Y en este libro en particular, en esta pequeña obra de arte a penas conocida ( Gouverneurs de la rosée, Gobernadores del rocío), como lector vuelves a captar que el amor universal existe en nosotros, y afuera. Como lo que decíamos el otro día sobre el Cosmos en nuestra interioridad. Y somos estas estrellas que habitamos este planeta para formar una comunidad. Y a veces hay estrellas más luminosas que ayudan las otras estrellas a brillar, a evolucionar. Y tenemos que unirnos para sobrevivir. Y esto es la vida, sin unión no hay vida. Sin lucha no hay vida. La pasión y la unión son nuestra fuerza.
Esta obra es bella porque muestra que la vida es un desafío. Y que la unión hace la fuerza. Y que el amor es la única solución para nuestra salvación como habitantes de este maravilloso planeta y como seres individuales. No solamente el amor entre un hombre y una mujer pero el amor, el gran amor que hace que Manuel luche para encontrar un manantial: el amor a la tierra, primero y antes de todo. El amor a la tierra es la base ya que sin la tierra no podríamos estar aquí.

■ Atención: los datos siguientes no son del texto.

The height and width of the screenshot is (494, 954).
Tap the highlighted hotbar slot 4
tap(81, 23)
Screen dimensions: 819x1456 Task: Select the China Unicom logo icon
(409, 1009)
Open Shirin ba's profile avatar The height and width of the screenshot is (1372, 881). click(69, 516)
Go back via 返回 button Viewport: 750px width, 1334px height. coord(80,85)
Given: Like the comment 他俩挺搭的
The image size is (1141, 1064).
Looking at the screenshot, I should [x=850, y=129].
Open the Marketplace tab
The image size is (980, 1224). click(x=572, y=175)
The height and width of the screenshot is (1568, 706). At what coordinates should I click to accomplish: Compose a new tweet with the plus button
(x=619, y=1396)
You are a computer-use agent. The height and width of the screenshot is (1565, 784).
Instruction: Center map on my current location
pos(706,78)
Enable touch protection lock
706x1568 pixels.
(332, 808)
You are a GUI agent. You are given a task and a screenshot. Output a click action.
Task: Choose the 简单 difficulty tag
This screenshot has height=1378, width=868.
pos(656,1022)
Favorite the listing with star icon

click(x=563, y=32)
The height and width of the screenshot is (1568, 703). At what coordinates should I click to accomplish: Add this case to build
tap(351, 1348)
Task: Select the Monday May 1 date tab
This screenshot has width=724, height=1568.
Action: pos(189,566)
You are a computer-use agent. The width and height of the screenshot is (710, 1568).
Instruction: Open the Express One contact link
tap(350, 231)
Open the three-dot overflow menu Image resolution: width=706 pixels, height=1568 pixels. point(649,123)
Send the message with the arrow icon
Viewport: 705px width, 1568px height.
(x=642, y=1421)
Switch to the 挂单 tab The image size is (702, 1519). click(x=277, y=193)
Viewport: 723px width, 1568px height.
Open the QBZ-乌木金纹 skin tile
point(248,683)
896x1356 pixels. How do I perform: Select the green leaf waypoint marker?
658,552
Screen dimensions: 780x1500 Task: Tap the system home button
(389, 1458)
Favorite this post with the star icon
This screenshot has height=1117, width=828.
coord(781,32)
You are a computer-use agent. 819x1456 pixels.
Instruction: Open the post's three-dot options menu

El amor entre vecinos, el amor a los padres, el amor a la vida. Y la pasión de este amor, que es infinita y que se transmite de generación en generación.
Tragedia, felicidad. Esto es la vida, una danza macabra que no para, que da vueltas, que es eterna y dura y suave y nos lleva y nos abraza. El agua y la vida son dos fuerzas en esta novela, son dos desafíos que los personajes tienen que enfrentar y que nos hacen entender sobre la lucha del ser humano para la libertad y la justicia. Nosotros como individuos tenemos tambien que responsabilizarnos y hacer cara a estos retos, entre ellos también el de ser felices en un mundo trágico e injusto, en un mundo cruel. Esto y tanto más podemos vivir, sentir y reflexionar con Jacques Roumain. Y por esto digo que su libro es una maravilla.